## Direction 1
In the R740 reboot post, write out the stretch from "The reboot of" through "in Open Manage.", swapping in "iDRAC" wherever "Open Manage" appears.
## Direction 2
Answer these questions from the R740 reboot post:
(a) Which edition of Windows Server does the failover cluster run?
(b) Which event ID appears in the logs after a reboot?
(c) How much RAM does each node have?
## Direction 3
In the R740 reboot post, condense the paragraph beginning "The hardware configuration of each node" into one sentence that keeps its main specifications.

Eluich
1 Nickel

Random Reboot R740

Hello,

We currently have a Windows server 2016 Datacenter server failover cluster with two PowerEdge R740 nodes.


The hardware configuration of each node is as follows:
2x Intel (R) Xeon (R) Silver 4116 CPU @ 2.10GHz Model 85 Stepping 4
RAM 196608 MB
Nvidia Tesla M60 Video Card
SAS connection with a PowerVault® 3420 SAN

Video cards are used in Discrete Device Assignment by virtual machines

We encounter a problem of brutal random reboot of nodes without error message in logs other than an event id 41 Kernel-Power "The system has rebooted without cleanly shutting down first".

EventData 
BugcheckCode 0 
BugcheckParameter1 0x0 
BugcheckParameter2 0x0 
BugcheckParameter3 0x0 
BugcheckParameter4 0x0 
SleepInProgress 0 
PowerButtonTimestamp 0 
BootAppStatus 0 
Checkpoint 0 
ConnectedStandbyInProgress false 
SystemSleepTransitionsToOn 0 
CsEntryScenarioInstanceId 0

The reboot of the nodes is not simultaneous and occurs in a totally random way.

We have no errors in hardware testing and no explicit events in Open Manage.

Do you have any idea what caused this problem ?

## Material provided
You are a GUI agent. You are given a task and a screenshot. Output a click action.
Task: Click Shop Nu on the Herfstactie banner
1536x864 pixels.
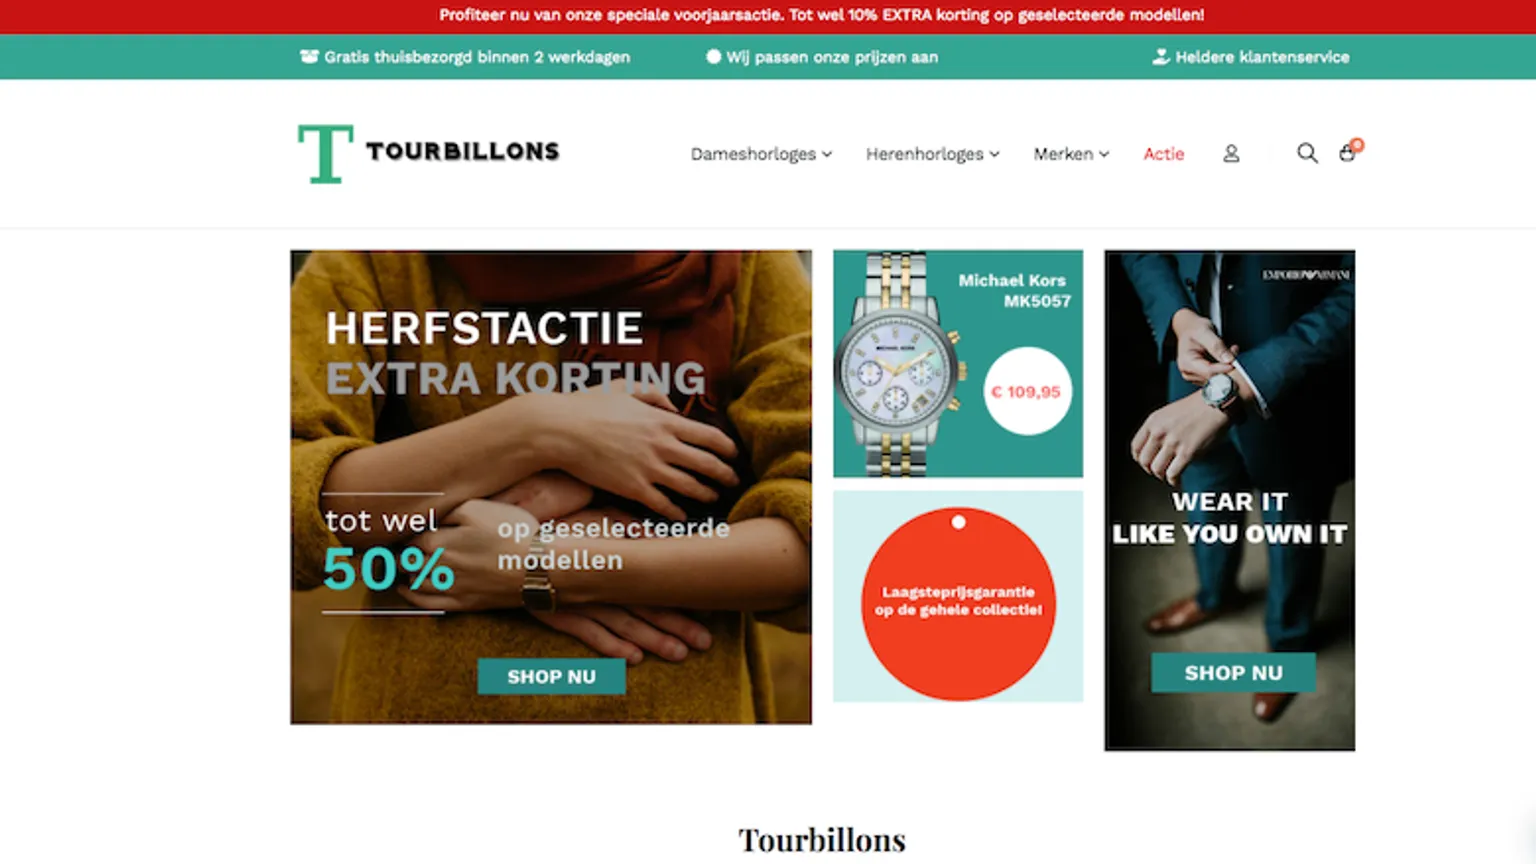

## Finished answer 1
The reboot of the nodes is not simultaneous and occurs in a totally random way.

We have no errors in hardware testing and no explicit events in iDRAC.

## Finished answer 2
(a) Windows Server 2016 Datacenter
(b) Event ID 41 (Kernel-Power)
(c) 196608 MB

## Finished answer 3
Each node has two Intel Xeon Silver 4116 CPUs at 2.10GHz, 196608 MB of RAM, an Nvidia Tesla M60 video card, and a SAS connection to a PowerVault 3420 SAN.